Word and element location records:

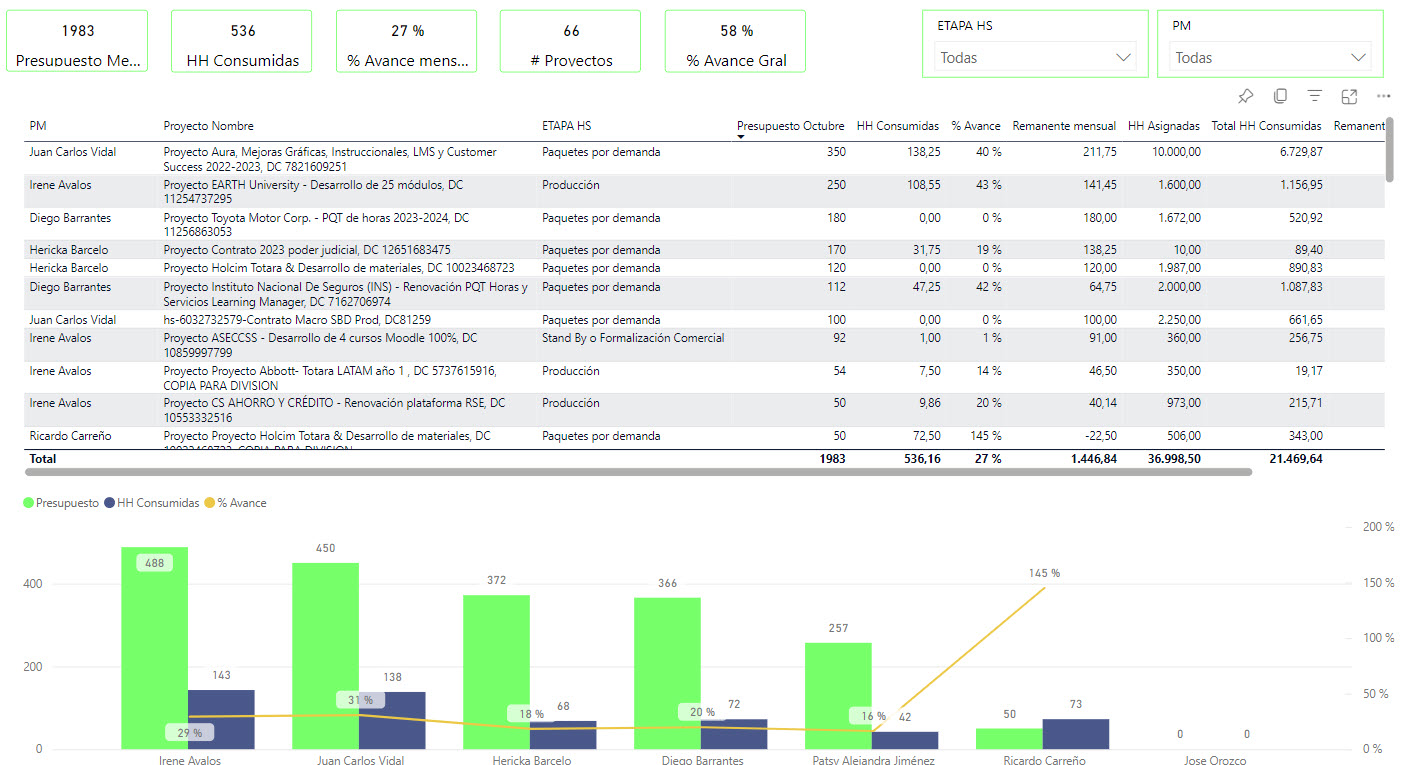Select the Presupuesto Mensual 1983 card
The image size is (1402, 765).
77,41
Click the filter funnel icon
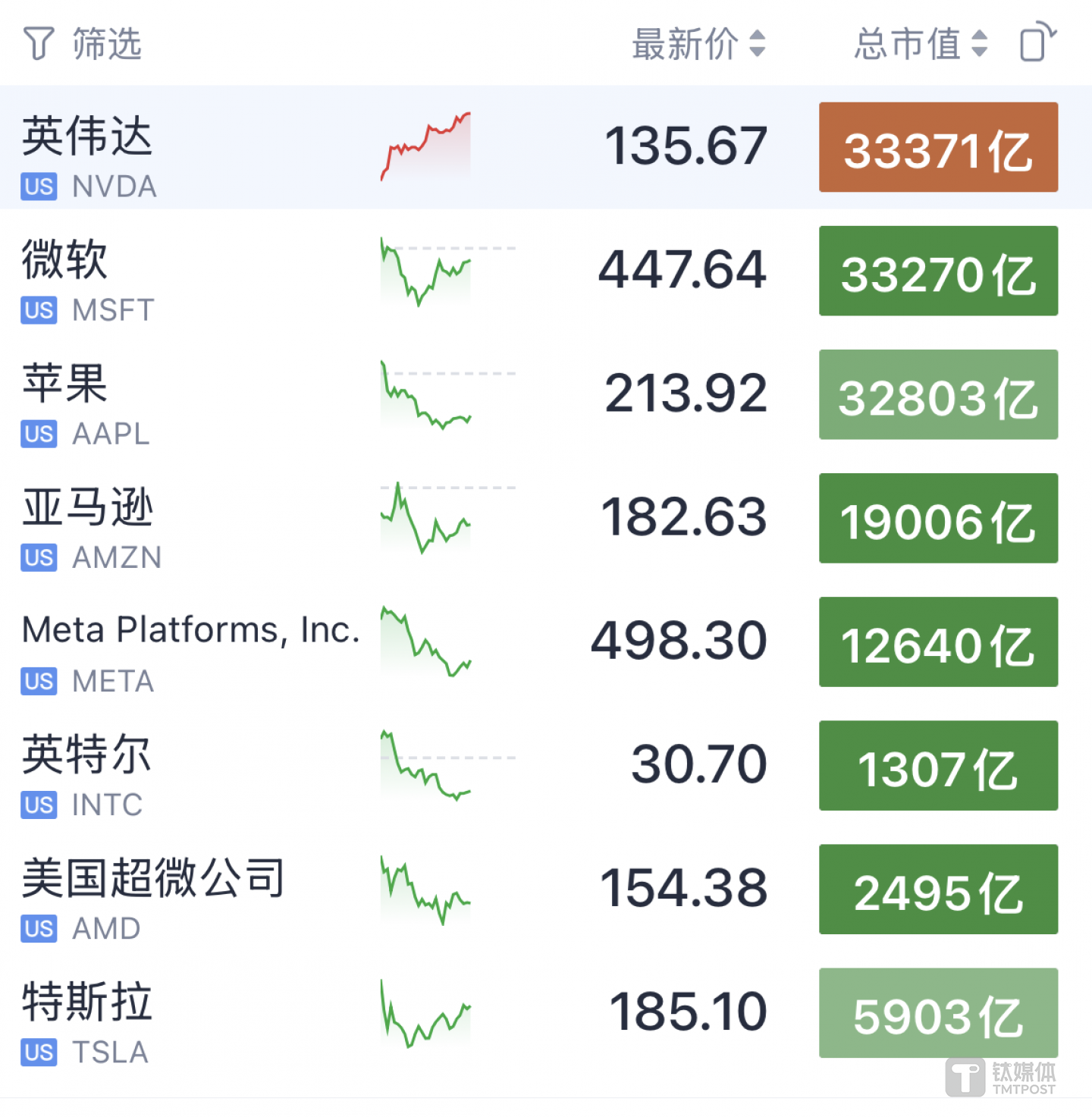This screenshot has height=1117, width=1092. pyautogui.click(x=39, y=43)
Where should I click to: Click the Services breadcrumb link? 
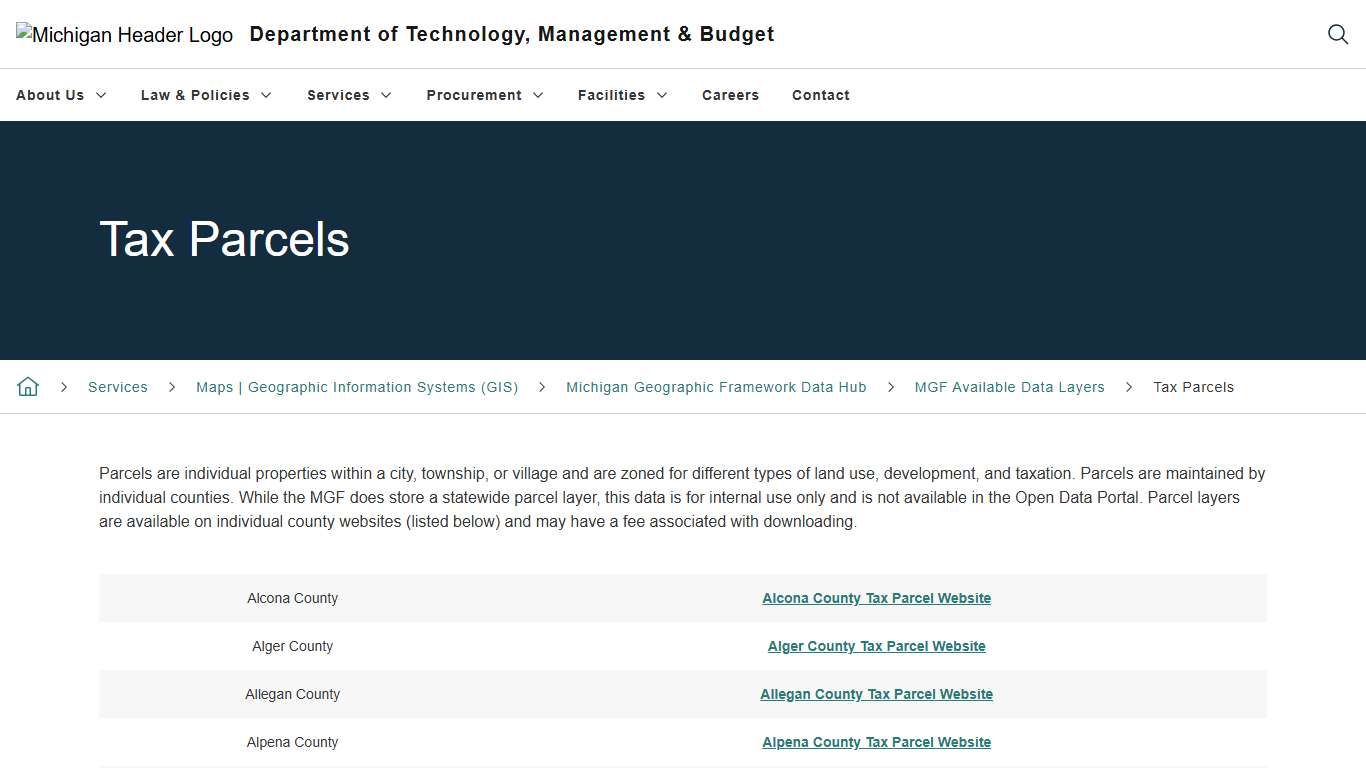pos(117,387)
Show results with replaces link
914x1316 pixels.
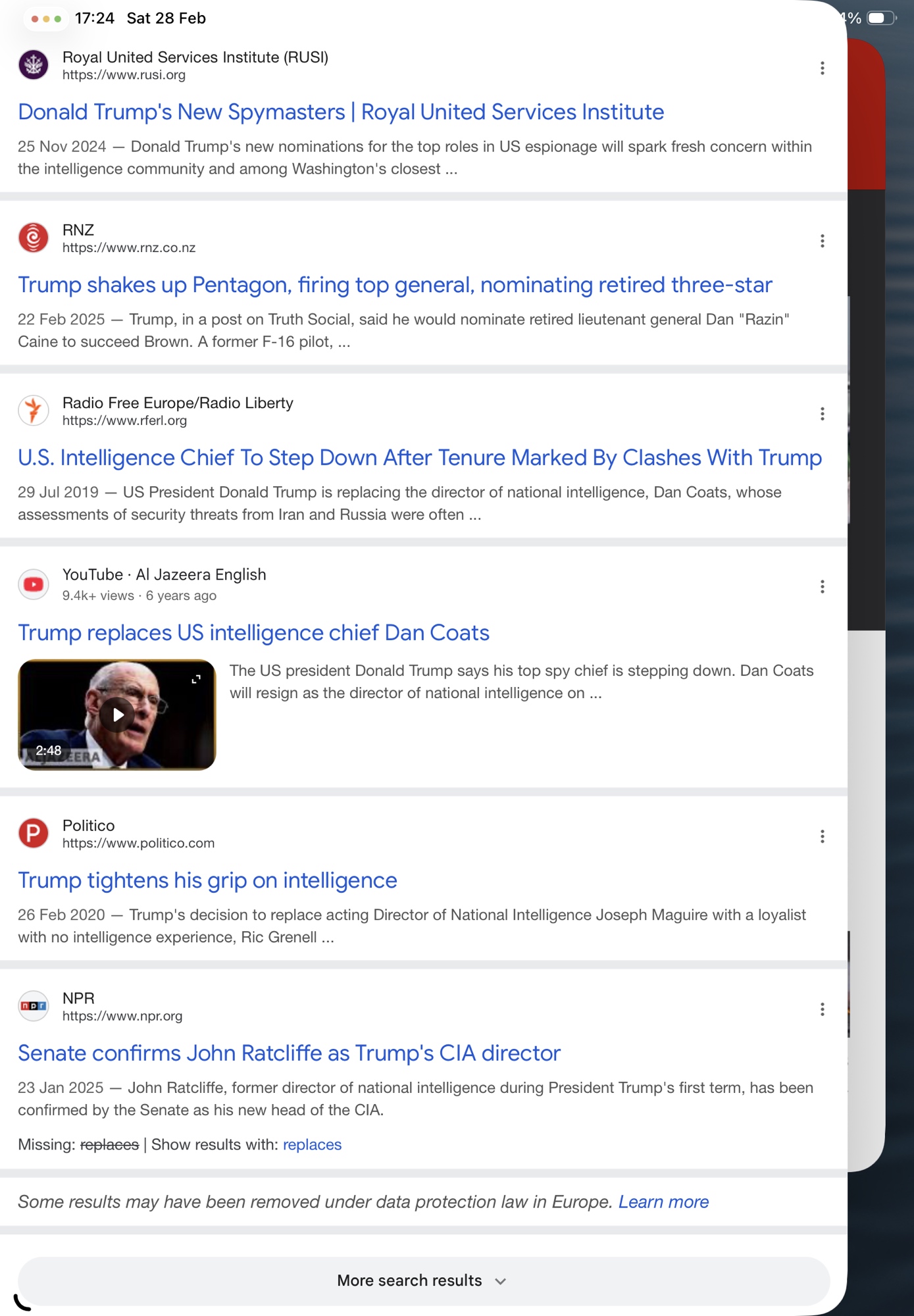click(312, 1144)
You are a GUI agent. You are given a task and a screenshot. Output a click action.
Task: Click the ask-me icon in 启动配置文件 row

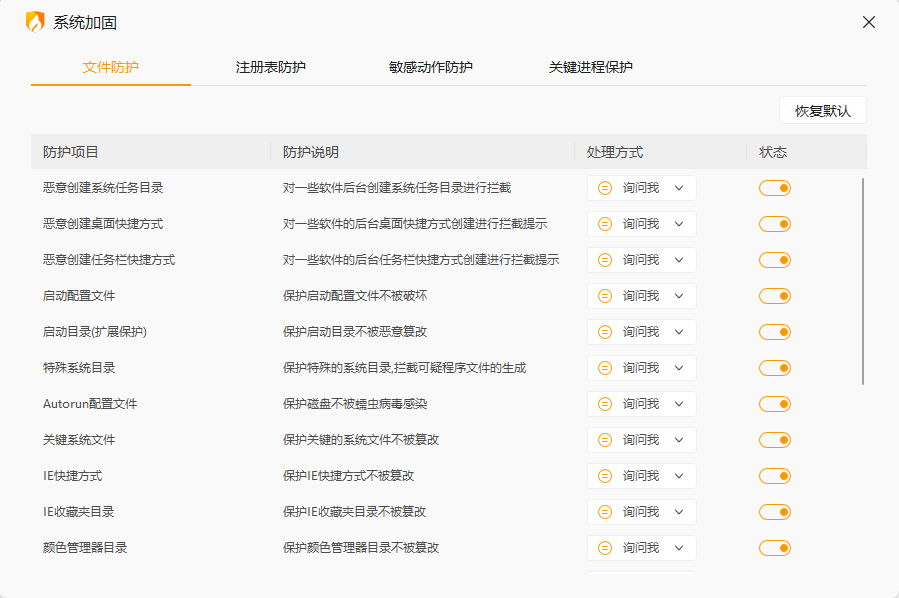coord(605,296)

» Request:
Please rewrite every line of the records above as a Markdown table with the columns "No." and "Line", giving each row a number and skipping blank lines. Leave the pictures out of the table.

» In response:
| No. | Line |
|---|---|
| 1 | Select the Presupuesto Mensual 1983 card |
| 2 | The image size is (1402, 765). |
| 3 | 77,41 |
| 4 | Click the filter funnel icon |
| 5 | This screenshot has height=1117, width=1092. pyautogui.click(x=39, y=43) |
| 6 | Where should I click to: Click the Services breadcrumb link?  |
| 7 | pos(117,387) |
| 8 | Show results with replaces link |
| 9 | 914x1316 pixels. |
| 10 | click(312, 1144) |
| 11 | You are a GUI agent. You are given a task and a screenshot. Output a click action. |
| 12 | Task: Click the ask-me icon in 启动配置文件 row |
| 13 | coord(605,296) |